Was ist eigentlich eine Eigentümerversammlung?

Einer der mit am häufigsten beklagten Nachteile des Wohnungseigentums ist die Schwerfälligkeit der Entscheidungsfindung. Bis eine ordnungsgemäß vorbereitete und fristgerecht eingeladene Eigentümerversammlung abgehalten werden kann, vergehen oft Monate. Und selbst dann lassen sich noch vielfältige Gründe finden, warum gerade jetzt eine konkrete Entscheidung noch nicht tunlich sei und erst weitere Meinungen, Angebote und Gutachten eingeholt werden müssten.

Rüdiger Fritsch
Rüdiger Fritsch

Da ist es nur verständlich, wenn den Wohnungseigentümern schon einmal der Geduldsfaden reißt und diese, abseits jeder richterlich verordneten Betulichkeit, die sprichwörtlichen Nägel mit Köpfen machen. Eine spontane Zusammenkunft wird, oftmals am Verwalter vorbei, organisiert und es wird kurzerhand entschieden, was nun geschehen soll.

Ein Graus für jeden Richter, möchte man meinen, doch das Oberlandesgericht München und der BGH haben klargestellt, dass dieser Weg auch der Richtige sein kann (OLG München, Urteil vom 24.07.2013 – 27 U 152/12; BGH, Beschluss vom 06.04.2016 – VII ZR 244/13 – Zurückweisung der Nichtzulassungsbeschwerde).

Der Fall

Die Wohnungseigentümergemeinschaft besteht aus fünf Wirtschaftseinheiten, die nach den Vereinbarungen der Gemeinschaftsordnung abrechnungstechnisch getrennt zu behandeln sind. Wegen Mängeln an den Abwassergrundleitungen aller Wirtschaftseinheiten kommt es zu einem spontanen Treffen, an dem sämtliche Wohnungseigentümer teilnehmen.

Ohne dass dies schriftlich protokolliert wird, verständigen sich alle Versammelten darauf, dass die Wohnungseigentümergemeinschaft auch die gerichtliche Verfolgung der Gewährleistungsansprüche der Eigentümer als Erwerber hinsichtlich der Abwassergrundleitungen gegenüber dem Bauträger des Objekts übernehmen soll.

Daraufhin beauftragt der Verwalter einen Rechtsanwalt, der namens der Wohnungseigentümergemeinschaft den Bauträger auf Kostenvorschuss zur Mängelbeseitigung verklagt.
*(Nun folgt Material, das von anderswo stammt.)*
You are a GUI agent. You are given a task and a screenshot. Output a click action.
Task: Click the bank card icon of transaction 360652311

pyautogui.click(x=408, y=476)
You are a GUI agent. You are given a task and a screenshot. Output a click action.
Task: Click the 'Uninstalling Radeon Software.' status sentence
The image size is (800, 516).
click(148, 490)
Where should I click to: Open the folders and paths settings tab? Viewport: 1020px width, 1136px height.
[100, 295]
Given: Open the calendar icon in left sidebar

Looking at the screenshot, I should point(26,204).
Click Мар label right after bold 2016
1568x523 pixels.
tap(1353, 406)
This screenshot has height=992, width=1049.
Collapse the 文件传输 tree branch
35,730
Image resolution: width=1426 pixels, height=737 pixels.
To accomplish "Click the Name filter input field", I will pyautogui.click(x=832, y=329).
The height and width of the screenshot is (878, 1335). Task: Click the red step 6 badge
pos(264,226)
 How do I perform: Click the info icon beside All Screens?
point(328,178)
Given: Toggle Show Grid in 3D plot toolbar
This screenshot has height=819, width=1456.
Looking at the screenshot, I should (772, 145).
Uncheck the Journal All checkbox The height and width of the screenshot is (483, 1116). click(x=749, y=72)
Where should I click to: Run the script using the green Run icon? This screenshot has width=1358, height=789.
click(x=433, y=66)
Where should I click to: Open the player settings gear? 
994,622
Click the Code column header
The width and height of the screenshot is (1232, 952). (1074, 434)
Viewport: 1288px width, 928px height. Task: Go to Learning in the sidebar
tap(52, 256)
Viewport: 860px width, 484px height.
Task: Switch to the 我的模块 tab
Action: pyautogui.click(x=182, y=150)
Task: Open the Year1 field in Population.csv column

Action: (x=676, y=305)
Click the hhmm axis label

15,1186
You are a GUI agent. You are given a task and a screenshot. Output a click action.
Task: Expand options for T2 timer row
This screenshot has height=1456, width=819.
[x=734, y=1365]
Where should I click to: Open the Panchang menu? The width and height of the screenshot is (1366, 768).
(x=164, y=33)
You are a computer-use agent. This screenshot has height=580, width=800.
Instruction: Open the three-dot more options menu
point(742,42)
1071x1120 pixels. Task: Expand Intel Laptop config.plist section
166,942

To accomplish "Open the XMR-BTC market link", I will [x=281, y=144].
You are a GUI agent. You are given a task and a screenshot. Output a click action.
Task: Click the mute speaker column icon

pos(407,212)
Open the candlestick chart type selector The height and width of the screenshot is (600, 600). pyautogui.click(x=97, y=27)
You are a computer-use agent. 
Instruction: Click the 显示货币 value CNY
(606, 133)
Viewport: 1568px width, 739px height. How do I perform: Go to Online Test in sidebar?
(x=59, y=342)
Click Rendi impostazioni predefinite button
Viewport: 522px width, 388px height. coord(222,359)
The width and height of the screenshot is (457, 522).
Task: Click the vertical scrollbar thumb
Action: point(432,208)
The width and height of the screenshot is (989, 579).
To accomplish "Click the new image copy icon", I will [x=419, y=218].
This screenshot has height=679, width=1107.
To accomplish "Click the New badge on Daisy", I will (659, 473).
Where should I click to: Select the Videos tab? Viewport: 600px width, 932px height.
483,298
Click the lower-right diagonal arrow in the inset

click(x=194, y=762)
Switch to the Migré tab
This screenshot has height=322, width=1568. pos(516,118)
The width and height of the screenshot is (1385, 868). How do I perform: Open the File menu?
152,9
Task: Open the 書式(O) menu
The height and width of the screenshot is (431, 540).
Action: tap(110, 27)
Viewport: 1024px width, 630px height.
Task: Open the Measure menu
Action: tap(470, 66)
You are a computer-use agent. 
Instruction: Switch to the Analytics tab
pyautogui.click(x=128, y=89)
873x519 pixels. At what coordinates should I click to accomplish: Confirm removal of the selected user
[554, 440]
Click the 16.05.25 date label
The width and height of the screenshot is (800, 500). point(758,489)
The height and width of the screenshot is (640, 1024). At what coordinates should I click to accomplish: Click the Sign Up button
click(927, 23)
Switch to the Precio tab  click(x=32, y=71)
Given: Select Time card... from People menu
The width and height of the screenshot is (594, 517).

Dieser wendet ein, dass eine Anspruchsverfolgung über den Verband überhaupt nicht wirksam beschlossen und die Klage daher unzulässig sei.

Das Problem

Dass die Wohnungseigentümer als Erwerber vom Bauträger die ihnen diesem gegenüber individuell zustehenden Mängelansprüche aus dem Bauträgererwerbsvertrag in Ansehung des Gemeinschaftseigentums im Wege des Mehrheitsbeschlusses gem. § 10 Abs. 6 S. 3 WEG über den rechtsfähigen Verband ausüben lassen können, ist allgemein anerkannt (vgl.: BGH, Urteil vom 19.08.2010 –VII ZR 113/09). Problematisch ist vorliegend aber, ob es denn überhaupt einen Beschluss gegeben hat, denn die Beschlussfassung setzt eine Eigentümerversammlung voraus. Hier ist noch nicht einmal eine Einladung ausgesprochen worden, geschweige denn, dass es eine Abstimmung oder die Protokollierung des Abstimmungs- und damit Beschlussergebnisses gegeben hätte.

Die Lösung des OLG München

Klar ist sicherlich, dass eine solche „Spontanversammlung“ durchaus anfechtbar sein kann. Vorliegend war indes, zumal ja sämtliche Eigentümer mit dem Ergebnis der Zusammenkunft einverstanden blieben, keine Anfechtung erfolgt.

Das OLG München, dem der BGH offensichtlich folgt, sieht allerdings die nach §§ 23, 24 WEG erforderlichen Formalien der Einberufung und Abhaltung einer Eigentümerversammlung als im Wesentlichen verzichtbar an. Es kommt für die Qualität einer Zusammenkunft der Wohnungseigentümer als Eigentümerversammlung weder darauf an, dass eine schriftliche fristgerechte Einladung erfolgt wäre, noch auf die Fertigung einer Versammlungsniederschrift.

Eine Wohnungseigentümerversammlung liegt mithin immer (schon) dann vor, wenn sämtliche Wohnungseigentümer eingeladen werden (gleich von wem) oder zumindest zur Zusammenkunft erscheinen und über einen tauglichen Beschlussgegenstand (für den Beschlusskompetenz besteht) eine Entscheidung herbeigeführt wird, die von den teilnehmenden Eigentümern als verbindliche Willensbildung der Gemeinschaft angesehen wird.